§ **The problem**
Starting with the line that contains "Open the Diaphragm" and ending with the last line of the entries, repeat exactly those lines and nothing else, pictures excluded.

§ **Data for the task**

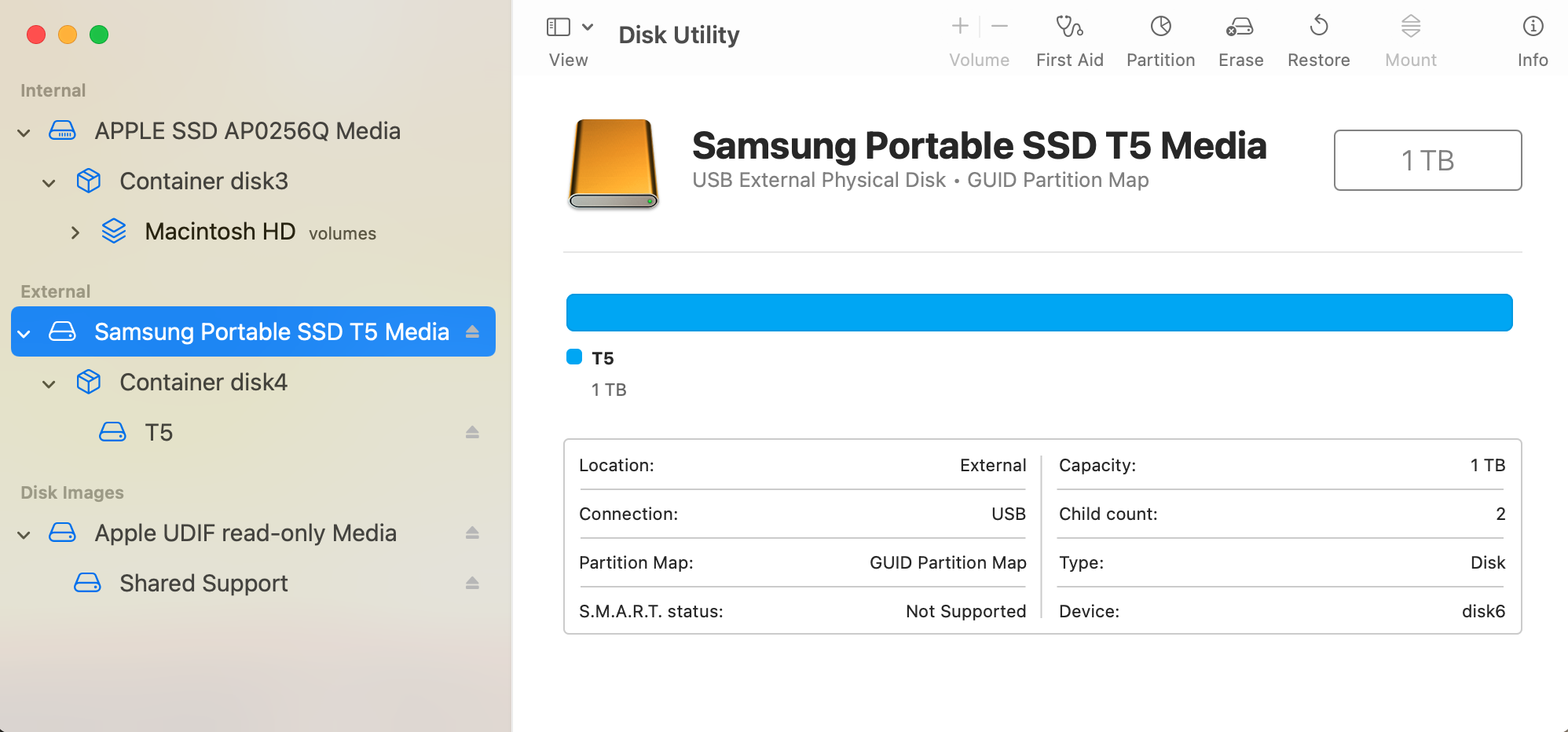The width and height of the screenshot is (1568, 732).
Task: Open the Partition tool
Action: pyautogui.click(x=1160, y=27)
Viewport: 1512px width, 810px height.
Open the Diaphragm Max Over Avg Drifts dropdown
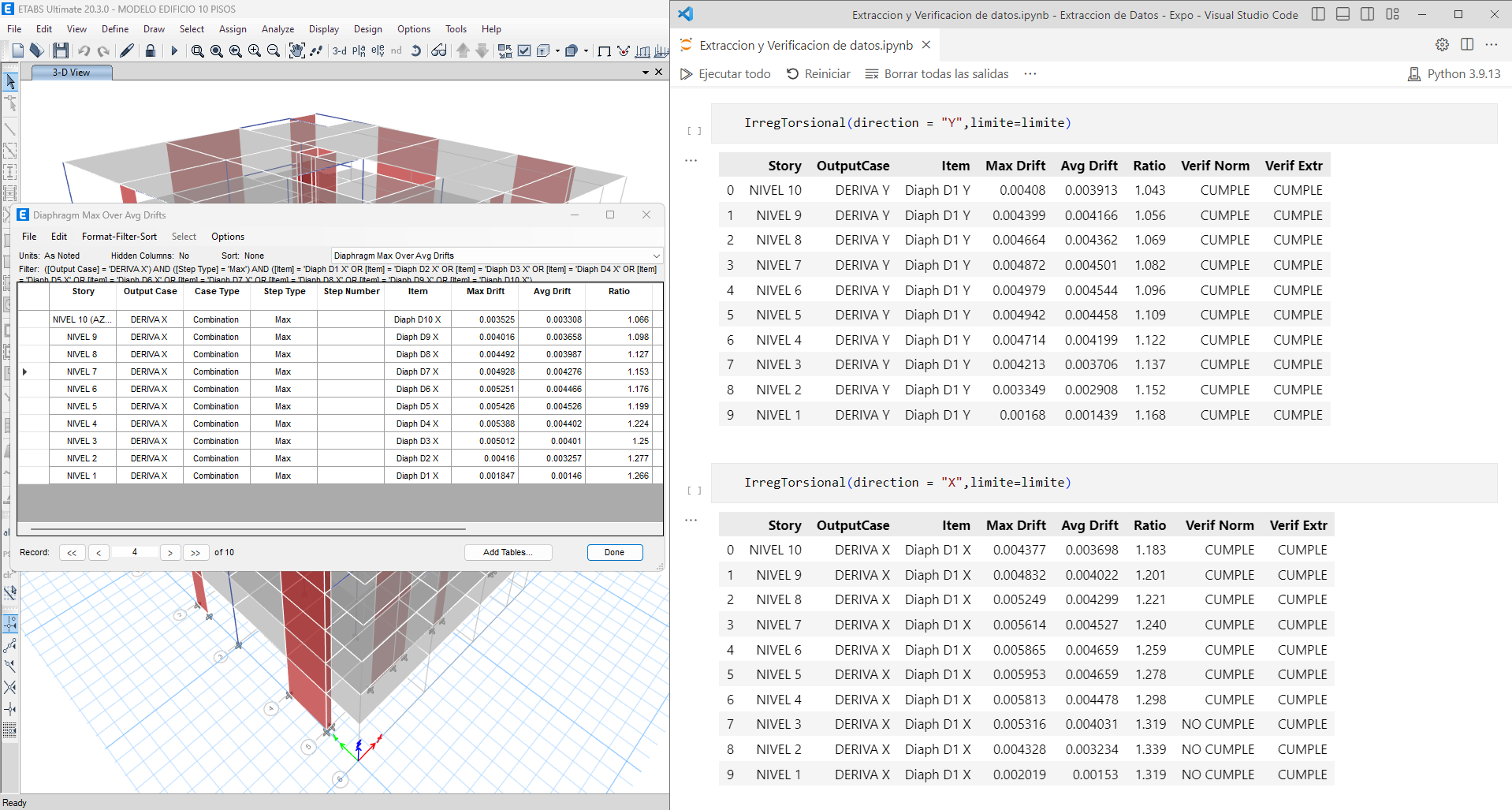point(656,256)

§ **Exercise answer**
Open the Diaphragm Max Over Avg Drifts dropdown
point(656,256)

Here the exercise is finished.